*Input material:*
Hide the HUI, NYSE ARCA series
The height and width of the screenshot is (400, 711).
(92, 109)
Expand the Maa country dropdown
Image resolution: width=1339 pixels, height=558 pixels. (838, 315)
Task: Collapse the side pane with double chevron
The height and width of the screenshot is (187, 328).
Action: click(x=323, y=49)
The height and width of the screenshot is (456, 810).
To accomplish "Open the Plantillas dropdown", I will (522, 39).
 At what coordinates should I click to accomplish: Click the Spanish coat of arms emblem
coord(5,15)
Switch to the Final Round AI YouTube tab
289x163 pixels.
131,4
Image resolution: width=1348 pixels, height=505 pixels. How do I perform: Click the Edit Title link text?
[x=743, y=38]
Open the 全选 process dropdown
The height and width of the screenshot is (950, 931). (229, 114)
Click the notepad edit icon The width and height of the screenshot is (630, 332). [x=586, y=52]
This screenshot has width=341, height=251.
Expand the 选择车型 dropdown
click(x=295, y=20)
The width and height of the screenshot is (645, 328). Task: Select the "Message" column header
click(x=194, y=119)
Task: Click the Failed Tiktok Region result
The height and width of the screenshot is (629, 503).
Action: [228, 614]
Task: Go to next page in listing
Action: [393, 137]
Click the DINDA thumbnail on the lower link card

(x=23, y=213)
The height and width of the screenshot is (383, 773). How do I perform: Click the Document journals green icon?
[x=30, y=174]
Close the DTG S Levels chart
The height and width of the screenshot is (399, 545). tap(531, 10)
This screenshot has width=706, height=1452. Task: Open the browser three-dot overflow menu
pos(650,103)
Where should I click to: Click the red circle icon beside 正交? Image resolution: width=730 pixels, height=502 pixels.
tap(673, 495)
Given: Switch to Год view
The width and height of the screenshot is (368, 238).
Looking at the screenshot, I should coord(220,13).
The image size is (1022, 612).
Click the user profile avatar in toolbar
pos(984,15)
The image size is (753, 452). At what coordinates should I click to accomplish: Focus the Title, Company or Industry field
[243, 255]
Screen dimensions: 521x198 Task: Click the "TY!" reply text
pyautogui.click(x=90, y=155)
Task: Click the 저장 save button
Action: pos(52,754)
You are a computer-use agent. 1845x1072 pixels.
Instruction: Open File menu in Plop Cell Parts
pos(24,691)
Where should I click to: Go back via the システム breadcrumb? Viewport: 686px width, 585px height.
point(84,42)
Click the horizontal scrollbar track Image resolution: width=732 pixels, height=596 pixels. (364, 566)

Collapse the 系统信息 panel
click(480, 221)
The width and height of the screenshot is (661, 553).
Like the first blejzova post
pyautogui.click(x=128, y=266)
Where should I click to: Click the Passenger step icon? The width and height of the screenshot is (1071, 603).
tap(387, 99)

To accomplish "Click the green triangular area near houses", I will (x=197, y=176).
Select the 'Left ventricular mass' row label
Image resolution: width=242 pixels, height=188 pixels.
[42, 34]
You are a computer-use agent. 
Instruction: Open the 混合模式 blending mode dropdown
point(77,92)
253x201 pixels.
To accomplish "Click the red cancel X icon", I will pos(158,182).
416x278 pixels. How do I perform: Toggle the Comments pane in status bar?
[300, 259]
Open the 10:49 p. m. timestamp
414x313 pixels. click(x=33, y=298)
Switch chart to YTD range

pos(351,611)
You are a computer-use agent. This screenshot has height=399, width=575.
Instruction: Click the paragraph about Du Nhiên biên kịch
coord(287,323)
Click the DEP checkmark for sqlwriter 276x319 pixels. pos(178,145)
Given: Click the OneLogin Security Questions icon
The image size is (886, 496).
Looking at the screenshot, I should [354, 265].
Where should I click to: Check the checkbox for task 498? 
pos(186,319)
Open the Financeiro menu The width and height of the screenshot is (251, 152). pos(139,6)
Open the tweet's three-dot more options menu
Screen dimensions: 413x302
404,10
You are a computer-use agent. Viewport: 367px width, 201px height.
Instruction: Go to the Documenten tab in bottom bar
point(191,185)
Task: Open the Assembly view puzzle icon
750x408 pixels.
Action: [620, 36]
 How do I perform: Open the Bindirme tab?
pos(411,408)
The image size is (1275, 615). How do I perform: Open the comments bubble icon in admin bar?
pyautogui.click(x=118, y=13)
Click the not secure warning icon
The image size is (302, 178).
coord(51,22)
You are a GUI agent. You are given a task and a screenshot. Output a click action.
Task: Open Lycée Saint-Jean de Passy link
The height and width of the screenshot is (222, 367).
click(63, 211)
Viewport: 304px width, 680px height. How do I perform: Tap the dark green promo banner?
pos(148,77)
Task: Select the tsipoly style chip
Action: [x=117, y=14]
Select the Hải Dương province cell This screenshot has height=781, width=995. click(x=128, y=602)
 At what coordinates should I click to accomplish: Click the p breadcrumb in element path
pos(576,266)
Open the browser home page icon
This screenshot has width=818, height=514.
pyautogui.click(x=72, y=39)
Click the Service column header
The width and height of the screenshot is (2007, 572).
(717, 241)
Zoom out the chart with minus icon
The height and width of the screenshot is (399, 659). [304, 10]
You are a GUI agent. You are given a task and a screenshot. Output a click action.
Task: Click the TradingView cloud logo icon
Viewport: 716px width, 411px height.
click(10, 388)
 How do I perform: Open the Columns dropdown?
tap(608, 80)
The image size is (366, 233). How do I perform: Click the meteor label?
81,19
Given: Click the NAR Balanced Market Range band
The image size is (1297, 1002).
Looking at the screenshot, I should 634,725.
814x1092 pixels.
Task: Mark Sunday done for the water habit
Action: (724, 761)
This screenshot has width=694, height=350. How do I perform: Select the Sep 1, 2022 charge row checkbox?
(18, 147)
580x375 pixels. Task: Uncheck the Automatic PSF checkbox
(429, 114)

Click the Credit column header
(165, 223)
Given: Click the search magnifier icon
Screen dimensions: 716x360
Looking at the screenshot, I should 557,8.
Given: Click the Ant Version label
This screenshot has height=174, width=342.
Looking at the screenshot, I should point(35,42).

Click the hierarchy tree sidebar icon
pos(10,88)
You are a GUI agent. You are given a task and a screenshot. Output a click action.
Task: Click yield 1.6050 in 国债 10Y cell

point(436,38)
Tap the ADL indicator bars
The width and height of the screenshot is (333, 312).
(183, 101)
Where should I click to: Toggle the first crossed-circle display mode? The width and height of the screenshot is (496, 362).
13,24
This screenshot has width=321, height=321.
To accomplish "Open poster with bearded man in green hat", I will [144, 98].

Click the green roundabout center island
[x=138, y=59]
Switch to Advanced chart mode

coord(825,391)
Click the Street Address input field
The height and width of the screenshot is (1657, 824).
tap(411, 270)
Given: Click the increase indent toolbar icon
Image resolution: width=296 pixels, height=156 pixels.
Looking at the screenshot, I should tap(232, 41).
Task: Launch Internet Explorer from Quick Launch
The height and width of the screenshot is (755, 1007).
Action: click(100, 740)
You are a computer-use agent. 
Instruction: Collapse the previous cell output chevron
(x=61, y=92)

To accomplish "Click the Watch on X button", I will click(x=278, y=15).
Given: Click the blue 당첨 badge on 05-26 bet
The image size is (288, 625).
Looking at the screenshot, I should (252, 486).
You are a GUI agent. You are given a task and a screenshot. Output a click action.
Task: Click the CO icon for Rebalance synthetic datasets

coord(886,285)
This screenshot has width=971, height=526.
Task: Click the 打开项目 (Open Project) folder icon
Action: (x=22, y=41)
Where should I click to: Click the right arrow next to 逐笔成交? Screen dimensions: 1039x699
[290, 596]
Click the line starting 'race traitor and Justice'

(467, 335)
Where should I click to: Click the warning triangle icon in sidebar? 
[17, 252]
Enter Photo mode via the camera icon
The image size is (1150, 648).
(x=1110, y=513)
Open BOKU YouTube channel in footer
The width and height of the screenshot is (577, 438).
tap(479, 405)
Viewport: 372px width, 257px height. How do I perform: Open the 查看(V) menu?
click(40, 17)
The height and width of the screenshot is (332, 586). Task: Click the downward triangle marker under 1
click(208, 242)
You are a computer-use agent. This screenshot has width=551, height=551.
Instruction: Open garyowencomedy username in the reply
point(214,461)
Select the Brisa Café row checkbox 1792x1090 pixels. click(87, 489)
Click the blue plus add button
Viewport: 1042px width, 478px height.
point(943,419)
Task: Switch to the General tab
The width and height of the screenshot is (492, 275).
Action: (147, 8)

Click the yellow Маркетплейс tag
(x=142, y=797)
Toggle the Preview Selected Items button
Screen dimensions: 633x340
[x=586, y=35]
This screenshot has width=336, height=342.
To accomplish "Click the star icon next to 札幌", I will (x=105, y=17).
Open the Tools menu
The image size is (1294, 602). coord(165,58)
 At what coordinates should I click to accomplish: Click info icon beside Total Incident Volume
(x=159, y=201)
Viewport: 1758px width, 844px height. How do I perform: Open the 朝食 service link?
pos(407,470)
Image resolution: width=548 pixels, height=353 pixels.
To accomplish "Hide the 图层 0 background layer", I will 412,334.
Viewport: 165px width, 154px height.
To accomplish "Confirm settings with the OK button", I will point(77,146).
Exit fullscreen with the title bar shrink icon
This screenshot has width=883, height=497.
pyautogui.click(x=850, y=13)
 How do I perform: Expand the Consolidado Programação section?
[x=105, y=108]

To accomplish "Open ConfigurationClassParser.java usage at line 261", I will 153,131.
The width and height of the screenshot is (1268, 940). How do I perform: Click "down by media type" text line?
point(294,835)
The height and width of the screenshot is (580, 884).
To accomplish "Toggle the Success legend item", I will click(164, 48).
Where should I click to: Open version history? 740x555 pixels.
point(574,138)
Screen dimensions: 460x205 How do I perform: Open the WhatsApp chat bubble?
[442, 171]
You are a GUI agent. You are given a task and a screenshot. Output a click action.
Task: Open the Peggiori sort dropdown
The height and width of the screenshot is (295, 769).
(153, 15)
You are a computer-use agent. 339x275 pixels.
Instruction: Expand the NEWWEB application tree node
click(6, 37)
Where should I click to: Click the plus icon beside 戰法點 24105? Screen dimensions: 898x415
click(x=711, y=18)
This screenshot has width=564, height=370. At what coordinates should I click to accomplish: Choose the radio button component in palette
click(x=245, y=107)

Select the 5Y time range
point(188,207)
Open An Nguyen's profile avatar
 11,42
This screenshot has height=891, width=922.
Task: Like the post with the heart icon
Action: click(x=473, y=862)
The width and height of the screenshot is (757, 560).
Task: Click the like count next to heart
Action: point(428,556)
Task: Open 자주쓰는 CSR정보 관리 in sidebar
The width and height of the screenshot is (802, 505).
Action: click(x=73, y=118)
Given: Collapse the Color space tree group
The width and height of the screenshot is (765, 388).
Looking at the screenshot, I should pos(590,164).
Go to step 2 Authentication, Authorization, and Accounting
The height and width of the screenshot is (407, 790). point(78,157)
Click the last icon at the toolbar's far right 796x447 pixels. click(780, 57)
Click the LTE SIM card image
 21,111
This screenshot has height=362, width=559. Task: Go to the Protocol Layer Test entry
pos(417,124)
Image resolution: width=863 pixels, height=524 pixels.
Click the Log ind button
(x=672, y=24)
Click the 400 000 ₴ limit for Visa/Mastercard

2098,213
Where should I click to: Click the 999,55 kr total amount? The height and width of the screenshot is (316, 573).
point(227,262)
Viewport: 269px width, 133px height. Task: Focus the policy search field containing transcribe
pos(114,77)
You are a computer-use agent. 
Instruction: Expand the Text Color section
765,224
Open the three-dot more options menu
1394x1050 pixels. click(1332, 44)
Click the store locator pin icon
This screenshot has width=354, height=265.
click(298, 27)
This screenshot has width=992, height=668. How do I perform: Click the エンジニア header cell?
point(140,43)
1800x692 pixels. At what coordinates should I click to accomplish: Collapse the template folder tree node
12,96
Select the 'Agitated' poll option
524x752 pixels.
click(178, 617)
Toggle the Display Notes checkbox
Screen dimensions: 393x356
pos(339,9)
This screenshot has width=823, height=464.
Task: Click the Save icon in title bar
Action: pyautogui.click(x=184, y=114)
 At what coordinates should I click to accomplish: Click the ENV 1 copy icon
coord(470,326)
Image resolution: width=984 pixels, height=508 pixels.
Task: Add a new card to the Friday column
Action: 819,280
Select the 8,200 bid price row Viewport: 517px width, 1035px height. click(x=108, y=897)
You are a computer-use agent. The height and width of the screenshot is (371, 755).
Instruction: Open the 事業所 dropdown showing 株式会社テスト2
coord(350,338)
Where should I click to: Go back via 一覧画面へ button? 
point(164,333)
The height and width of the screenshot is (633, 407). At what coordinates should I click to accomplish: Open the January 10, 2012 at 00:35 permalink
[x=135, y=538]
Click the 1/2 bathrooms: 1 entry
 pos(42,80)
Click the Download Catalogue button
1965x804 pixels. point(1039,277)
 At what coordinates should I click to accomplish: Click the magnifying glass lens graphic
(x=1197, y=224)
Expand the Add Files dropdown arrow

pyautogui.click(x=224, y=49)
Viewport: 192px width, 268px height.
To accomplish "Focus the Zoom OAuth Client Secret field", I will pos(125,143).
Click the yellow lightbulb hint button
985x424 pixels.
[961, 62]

*Task brief:*
What is needed is each line from the records with the word "Hide" in it.

*Task result:*
Hide the HUI, NYSE ARCA series
To accomplish "Hide the 图层 0 background layer", I will 412,334.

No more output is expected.